Students Unhappy in Shared Lessons
Carrie L., Michigan
I have a student who is not happy in her shared lesson. She’s in a shared lesson with one other student around the same age and has been for about 2 months. It seemed she was happy in the situation for the first month or so, but this past week I noticed she had something on her eval form that said that shared lesson was a challenge. I made a note to call the parent (last night) and the next day (today) the parent contacted me instead through email.
She said the daughter wasn’t happy in a shared lesson and wanted to see if they could work out a private lesson every other week since they couldn’t afford private lessons.
My schedule has only one opening for such a lesson and I’m not thrilled about putting a student into a private lesson that CAN be in shared. However keeping her in shared will also not suit her. Any thoughts?
Laurie Richards, Nebraska
It’s your studio and your territory. Bottom line, you need to run your studio however it works for YOU. If that means shared lessons only, then simply communicate that. Or charge at least twice your normal rate for a private lesson so at least you would be making the same amount as a shared lesson of two.

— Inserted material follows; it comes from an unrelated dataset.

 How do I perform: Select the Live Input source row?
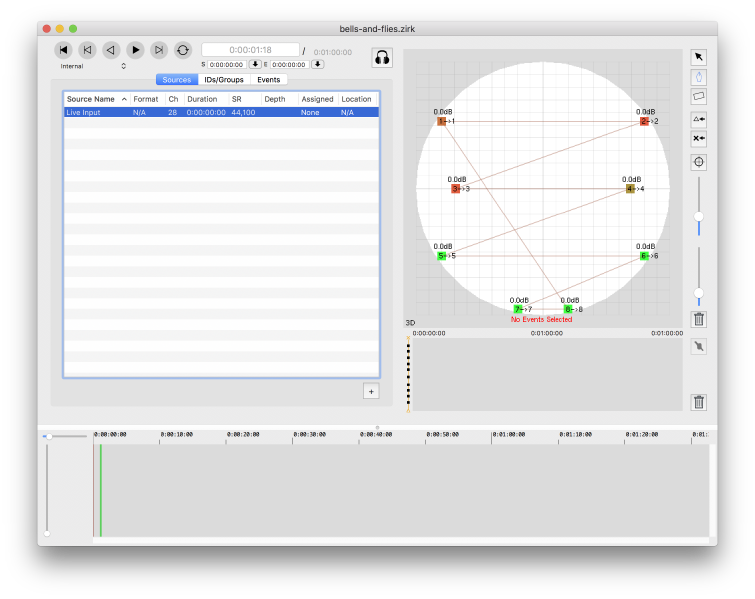220,113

Once you start bending your own rules to make students “happy” or comfortable, they are in charge, and on some level I believe they will realize that.
Kerry V., Australia
You need to have a talk with mum to see what is really happening. I had put two girls together and it turned out they were in the same school and one bullied the other at school. So one of the mum’s spoke with me and they were willing to give it a go. It turned out the one who bullied was not as good at playing as the girl she bullied, so she left.

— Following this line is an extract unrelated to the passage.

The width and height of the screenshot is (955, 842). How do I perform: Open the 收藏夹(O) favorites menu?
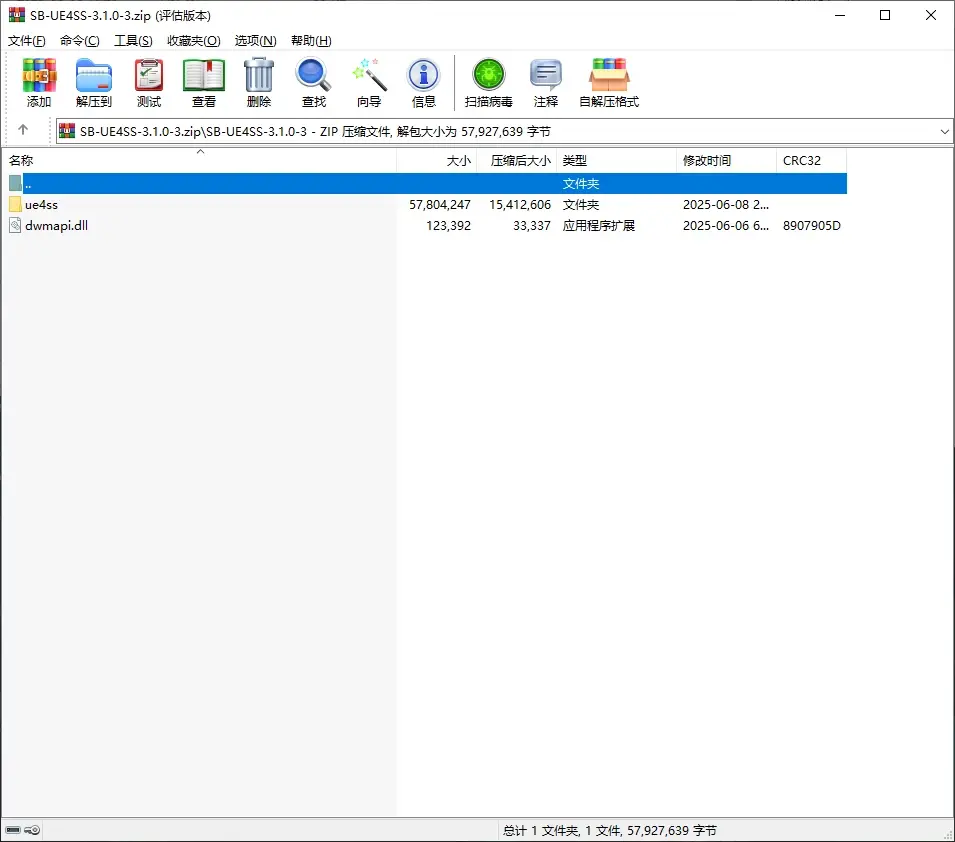193,41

Talk to them to find out what is really happening.
Robin Keehn, Washington
I think I would make sure that there isn’t any underlying problem between the students or even the parents and see if you can get to the real reason that the shared lesson is a “challenge.” Is the student feeling overwhelmed or not challenged enough? Is there something you can do to change the dynamics? Get as much information as possible and then brainstorm (alone or with the parent?) some solutions. Maybe there is a simple, creative way to fix things.
This may not be relevant to these two students but when we do our FIS’s, we make sure that we explain why we primarily teach group lessons. We make sure from the very beginning that we tell prospective students that we believe that group learning is superior and renders better results than private lessons.
I also REALLY discourage people from the Every-Other-Week (EOW) lesson track. In my experience, it takes a very special student to maintain their motivation in a private EOW. Some adults can handle it but I have yet to meet a child or teen who can make progress & stick with the program for more than a couple of months in EOW lessons.
Good luck, Carrie! I think you can make it work unless there is some underlying problem that is unrelated to piano lessons.